Answer with the exact lines of the following material from the one containing "Collapse the 'ДЕЙСТВИЯ' section" through the one containing "This screenshot has width=2330, height=567.", both end lines included.

==================================================

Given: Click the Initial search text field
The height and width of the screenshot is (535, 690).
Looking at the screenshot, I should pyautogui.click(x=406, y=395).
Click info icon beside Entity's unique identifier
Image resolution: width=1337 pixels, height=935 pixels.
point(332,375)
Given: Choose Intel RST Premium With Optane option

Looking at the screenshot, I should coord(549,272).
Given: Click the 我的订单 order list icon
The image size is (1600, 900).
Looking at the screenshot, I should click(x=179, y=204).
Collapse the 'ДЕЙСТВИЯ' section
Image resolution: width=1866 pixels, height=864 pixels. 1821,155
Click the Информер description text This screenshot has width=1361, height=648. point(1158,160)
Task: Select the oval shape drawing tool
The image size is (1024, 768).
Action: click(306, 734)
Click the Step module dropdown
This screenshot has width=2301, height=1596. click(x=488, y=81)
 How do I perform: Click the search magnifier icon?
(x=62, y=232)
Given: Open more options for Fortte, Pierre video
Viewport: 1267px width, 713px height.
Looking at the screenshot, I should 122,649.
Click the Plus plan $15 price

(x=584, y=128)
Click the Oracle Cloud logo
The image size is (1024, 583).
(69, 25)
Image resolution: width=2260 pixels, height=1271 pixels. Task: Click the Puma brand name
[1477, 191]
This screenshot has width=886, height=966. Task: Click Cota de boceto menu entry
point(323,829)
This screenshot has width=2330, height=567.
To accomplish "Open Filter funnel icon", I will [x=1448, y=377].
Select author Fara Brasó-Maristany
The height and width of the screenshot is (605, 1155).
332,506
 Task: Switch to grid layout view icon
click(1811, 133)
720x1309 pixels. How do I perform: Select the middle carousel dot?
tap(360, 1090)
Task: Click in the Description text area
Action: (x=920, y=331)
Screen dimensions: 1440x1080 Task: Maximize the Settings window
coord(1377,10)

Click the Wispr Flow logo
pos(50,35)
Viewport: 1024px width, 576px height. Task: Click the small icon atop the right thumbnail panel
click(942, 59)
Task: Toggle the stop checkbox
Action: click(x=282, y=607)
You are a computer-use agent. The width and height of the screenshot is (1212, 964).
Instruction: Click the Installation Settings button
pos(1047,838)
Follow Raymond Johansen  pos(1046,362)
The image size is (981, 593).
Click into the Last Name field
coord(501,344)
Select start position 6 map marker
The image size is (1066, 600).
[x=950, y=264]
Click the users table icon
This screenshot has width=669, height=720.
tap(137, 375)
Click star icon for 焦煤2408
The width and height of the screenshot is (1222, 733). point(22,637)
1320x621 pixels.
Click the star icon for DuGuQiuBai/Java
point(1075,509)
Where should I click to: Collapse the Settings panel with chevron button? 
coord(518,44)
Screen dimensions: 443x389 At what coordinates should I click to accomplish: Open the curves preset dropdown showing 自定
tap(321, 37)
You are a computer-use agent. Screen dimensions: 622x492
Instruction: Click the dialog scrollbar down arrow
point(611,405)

==================================================

**Answer to this problem**
Collapse the 'ДЕЙСТВИЯ' section
Image resolution: width=1866 pixels, height=864 pixels. 1821,155
Click the Информер description text This screenshot has width=1361, height=648. point(1158,160)
Task: Select the oval shape drawing tool
The image size is (1024, 768).
Action: click(306, 734)
Click the Step module dropdown
This screenshot has width=2301, height=1596. click(x=488, y=81)
 How do I perform: Click the search magnifier icon?
(x=62, y=232)
Given: Open more options for Fortte, Pierre video
Viewport: 1267px width, 713px height.
Looking at the screenshot, I should 122,649.
Click the Plus plan $15 price

(x=584, y=128)
Click the Oracle Cloud logo
The image size is (1024, 583).
(69, 25)
Image resolution: width=2260 pixels, height=1271 pixels. Task: Click the Puma brand name
[1477, 191]
This screenshot has width=886, height=966. Task: Click Cota de boceto menu entry
point(323,829)
This screenshot has width=2330, height=567.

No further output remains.